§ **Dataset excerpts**
BEGIN
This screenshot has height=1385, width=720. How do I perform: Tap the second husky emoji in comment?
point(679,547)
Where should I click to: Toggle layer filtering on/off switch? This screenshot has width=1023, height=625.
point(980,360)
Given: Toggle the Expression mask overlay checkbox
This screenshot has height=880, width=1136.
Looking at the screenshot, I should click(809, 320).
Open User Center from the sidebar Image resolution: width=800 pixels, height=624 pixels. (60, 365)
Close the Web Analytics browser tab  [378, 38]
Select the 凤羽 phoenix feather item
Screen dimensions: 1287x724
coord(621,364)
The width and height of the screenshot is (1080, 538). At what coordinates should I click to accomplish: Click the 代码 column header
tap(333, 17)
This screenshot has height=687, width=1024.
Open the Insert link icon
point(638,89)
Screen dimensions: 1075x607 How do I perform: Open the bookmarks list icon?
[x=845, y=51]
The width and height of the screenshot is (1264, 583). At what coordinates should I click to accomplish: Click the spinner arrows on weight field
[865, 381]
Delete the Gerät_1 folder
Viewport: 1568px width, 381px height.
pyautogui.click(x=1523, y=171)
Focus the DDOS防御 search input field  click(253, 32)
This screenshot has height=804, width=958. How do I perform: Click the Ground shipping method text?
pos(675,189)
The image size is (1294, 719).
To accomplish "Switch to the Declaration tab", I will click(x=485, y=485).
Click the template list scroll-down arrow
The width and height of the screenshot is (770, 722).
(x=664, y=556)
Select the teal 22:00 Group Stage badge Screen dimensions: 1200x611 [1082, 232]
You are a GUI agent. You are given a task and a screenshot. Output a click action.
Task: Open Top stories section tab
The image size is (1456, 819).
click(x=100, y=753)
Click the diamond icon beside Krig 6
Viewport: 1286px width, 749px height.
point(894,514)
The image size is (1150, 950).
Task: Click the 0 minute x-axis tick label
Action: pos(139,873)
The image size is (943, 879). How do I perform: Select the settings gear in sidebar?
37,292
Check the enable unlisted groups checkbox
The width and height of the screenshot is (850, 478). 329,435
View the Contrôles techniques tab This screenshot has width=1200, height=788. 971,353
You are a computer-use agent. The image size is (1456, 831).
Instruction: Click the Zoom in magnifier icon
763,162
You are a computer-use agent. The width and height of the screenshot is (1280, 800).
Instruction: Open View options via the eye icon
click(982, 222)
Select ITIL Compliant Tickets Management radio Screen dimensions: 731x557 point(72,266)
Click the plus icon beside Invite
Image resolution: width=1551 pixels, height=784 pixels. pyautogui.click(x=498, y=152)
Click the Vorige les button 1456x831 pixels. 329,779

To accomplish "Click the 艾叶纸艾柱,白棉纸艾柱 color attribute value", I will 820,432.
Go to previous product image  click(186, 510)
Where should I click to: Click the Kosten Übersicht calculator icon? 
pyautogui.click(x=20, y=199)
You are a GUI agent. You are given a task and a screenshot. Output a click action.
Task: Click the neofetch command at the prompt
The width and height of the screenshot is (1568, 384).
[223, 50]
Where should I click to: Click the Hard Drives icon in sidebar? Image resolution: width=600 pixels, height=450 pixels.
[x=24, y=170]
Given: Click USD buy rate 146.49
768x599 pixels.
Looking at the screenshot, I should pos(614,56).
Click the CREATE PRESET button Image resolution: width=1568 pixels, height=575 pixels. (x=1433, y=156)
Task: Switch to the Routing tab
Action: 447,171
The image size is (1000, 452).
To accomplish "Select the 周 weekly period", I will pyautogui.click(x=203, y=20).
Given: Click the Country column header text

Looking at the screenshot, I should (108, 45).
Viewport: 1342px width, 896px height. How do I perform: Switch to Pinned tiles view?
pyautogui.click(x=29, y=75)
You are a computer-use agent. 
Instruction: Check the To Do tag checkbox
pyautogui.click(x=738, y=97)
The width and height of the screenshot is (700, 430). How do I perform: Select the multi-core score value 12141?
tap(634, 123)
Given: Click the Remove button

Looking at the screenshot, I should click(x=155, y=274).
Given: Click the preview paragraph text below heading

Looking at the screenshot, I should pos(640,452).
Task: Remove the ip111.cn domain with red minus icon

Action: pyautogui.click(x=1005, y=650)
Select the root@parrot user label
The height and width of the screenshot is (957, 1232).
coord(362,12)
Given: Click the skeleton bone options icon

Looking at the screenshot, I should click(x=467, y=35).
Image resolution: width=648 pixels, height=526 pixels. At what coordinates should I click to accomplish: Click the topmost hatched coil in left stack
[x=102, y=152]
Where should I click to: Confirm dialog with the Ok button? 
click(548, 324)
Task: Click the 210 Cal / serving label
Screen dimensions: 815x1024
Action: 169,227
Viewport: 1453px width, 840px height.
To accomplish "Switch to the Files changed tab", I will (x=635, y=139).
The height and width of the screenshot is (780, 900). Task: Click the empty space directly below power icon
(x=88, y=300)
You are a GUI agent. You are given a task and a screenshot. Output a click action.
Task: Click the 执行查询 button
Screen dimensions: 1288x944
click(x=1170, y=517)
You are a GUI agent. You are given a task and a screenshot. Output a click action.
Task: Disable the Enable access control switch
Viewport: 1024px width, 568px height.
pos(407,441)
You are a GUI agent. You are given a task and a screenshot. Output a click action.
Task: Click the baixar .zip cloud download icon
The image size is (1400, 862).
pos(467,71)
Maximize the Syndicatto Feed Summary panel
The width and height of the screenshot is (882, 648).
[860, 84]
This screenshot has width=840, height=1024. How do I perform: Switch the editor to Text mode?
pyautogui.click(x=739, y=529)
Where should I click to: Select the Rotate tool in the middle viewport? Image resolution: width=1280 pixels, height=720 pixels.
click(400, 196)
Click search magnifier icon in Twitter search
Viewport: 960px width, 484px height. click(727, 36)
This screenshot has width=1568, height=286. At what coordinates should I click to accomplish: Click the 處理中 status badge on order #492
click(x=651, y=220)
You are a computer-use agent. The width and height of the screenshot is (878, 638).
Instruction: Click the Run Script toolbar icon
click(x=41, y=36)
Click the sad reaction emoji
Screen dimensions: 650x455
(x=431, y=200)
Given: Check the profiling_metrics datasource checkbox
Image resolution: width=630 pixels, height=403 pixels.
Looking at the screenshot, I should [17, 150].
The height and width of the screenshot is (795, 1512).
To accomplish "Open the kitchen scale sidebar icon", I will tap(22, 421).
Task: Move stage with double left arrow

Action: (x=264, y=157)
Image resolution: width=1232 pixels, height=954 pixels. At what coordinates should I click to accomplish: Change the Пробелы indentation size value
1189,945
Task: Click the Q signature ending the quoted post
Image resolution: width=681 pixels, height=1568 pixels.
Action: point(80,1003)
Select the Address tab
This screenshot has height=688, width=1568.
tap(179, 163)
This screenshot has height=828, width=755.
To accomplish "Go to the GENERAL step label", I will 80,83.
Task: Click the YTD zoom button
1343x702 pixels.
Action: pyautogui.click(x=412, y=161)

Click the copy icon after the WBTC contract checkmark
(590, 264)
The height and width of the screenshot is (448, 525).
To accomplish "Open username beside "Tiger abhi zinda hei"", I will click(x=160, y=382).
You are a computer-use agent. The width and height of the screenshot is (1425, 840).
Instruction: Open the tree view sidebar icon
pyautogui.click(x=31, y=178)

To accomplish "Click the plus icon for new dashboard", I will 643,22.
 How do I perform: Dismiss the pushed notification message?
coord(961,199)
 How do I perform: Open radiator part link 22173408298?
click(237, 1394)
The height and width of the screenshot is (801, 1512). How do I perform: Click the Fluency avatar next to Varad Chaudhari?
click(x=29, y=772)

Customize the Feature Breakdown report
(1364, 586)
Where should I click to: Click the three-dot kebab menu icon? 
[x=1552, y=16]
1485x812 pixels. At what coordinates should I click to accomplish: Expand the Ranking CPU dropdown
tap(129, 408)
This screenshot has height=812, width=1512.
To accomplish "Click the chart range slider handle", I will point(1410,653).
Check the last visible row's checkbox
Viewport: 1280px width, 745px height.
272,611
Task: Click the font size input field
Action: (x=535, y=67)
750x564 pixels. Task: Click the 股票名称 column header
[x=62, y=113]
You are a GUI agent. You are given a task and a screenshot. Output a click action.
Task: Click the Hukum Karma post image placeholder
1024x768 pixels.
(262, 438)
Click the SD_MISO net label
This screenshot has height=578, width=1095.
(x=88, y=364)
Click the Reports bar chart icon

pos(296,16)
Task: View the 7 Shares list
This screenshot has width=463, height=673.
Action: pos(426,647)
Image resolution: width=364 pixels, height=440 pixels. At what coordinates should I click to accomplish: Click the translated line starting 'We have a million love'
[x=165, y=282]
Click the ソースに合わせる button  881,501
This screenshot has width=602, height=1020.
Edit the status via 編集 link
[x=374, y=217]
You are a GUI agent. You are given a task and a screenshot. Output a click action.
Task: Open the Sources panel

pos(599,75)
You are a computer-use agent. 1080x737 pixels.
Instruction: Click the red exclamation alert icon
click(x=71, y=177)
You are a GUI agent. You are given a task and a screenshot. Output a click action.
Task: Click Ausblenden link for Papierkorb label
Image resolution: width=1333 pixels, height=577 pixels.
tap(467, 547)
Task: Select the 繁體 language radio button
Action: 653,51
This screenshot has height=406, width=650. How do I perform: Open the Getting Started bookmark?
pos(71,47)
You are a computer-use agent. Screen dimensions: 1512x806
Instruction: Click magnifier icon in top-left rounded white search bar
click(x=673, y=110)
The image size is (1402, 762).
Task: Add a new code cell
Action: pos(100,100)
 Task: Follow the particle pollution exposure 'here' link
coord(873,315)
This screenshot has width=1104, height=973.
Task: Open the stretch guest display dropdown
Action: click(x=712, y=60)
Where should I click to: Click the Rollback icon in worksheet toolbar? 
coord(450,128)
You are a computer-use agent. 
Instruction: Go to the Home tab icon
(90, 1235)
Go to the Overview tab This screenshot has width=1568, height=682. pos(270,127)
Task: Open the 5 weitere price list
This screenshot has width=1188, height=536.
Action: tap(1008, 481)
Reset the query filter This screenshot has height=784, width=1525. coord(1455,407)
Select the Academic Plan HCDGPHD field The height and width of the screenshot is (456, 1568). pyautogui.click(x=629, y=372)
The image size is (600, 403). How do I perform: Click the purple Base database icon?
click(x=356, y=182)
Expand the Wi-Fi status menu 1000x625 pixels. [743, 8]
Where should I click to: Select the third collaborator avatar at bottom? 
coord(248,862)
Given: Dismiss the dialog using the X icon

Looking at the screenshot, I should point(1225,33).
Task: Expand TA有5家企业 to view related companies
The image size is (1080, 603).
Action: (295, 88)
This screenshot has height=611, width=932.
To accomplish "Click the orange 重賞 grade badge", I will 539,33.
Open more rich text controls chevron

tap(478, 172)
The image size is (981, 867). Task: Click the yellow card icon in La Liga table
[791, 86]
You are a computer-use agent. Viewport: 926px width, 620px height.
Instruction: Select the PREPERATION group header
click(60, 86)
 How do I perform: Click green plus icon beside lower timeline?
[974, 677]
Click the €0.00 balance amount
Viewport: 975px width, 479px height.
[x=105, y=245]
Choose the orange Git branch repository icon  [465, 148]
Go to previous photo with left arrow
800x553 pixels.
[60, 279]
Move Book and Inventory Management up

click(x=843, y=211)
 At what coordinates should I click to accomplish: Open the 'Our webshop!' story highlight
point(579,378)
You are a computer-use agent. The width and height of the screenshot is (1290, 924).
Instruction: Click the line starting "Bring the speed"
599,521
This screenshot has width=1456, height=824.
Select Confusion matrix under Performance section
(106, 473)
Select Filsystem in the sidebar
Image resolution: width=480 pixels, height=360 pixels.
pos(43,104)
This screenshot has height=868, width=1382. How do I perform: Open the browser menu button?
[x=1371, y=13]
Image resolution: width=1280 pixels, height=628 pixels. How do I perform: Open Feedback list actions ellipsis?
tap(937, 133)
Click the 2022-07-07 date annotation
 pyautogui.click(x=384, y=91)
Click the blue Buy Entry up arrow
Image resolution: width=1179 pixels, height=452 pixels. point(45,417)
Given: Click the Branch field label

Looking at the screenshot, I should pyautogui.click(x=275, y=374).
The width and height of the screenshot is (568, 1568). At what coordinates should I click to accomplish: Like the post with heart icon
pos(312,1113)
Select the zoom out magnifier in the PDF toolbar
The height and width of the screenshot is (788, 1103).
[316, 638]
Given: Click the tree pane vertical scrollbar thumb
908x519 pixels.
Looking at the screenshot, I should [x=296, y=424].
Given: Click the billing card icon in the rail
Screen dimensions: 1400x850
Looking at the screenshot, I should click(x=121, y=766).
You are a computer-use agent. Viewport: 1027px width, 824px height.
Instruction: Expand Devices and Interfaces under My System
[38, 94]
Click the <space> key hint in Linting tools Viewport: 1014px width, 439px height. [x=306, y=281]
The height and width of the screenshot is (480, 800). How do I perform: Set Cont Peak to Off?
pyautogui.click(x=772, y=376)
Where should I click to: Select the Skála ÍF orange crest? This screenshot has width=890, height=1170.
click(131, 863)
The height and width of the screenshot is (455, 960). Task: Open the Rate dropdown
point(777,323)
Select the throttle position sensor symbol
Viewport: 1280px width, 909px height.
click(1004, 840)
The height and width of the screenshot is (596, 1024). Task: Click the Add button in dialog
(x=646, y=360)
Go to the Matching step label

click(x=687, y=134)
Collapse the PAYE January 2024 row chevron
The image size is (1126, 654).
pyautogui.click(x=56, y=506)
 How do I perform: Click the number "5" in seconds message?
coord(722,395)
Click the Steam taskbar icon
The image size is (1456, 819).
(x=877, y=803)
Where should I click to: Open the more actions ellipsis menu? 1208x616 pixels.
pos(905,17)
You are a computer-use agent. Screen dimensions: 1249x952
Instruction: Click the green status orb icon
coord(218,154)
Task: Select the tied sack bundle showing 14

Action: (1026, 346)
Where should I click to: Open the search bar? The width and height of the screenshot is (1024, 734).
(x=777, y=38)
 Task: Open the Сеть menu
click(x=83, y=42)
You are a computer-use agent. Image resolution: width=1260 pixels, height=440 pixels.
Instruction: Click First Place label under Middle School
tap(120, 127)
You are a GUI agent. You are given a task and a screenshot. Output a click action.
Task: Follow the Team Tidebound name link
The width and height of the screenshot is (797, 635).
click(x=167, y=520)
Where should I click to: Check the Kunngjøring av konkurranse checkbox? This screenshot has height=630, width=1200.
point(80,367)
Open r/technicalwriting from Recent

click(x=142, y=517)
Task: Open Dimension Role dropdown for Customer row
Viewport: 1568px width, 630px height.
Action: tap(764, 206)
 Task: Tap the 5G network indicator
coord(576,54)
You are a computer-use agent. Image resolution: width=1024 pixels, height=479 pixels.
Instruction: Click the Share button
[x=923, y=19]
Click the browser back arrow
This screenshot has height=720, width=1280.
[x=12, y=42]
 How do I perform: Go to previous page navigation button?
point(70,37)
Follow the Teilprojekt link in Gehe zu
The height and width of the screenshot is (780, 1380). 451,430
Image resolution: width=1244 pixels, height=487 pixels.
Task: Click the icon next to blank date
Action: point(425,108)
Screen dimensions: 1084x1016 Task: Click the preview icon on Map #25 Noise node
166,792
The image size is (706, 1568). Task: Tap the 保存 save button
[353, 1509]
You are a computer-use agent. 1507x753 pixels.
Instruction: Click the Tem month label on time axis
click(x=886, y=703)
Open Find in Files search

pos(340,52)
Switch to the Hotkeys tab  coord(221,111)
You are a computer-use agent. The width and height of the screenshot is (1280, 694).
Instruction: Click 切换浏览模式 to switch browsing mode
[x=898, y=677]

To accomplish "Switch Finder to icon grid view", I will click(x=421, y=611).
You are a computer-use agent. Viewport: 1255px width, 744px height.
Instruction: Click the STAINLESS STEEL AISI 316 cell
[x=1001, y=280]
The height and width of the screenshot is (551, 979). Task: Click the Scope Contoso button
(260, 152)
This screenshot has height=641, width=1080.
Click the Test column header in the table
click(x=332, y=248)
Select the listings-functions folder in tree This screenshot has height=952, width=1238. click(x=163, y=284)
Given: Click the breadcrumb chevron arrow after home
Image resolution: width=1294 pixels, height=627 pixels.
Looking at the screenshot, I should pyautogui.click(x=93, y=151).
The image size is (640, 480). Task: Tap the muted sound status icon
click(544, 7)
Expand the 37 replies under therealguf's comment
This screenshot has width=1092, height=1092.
END
§ **TASK TO COMPLETE**
Tallying every line that holds the string "folder", report the total for the records and nothing else.

§ **EXERCISE OUTPUT**
2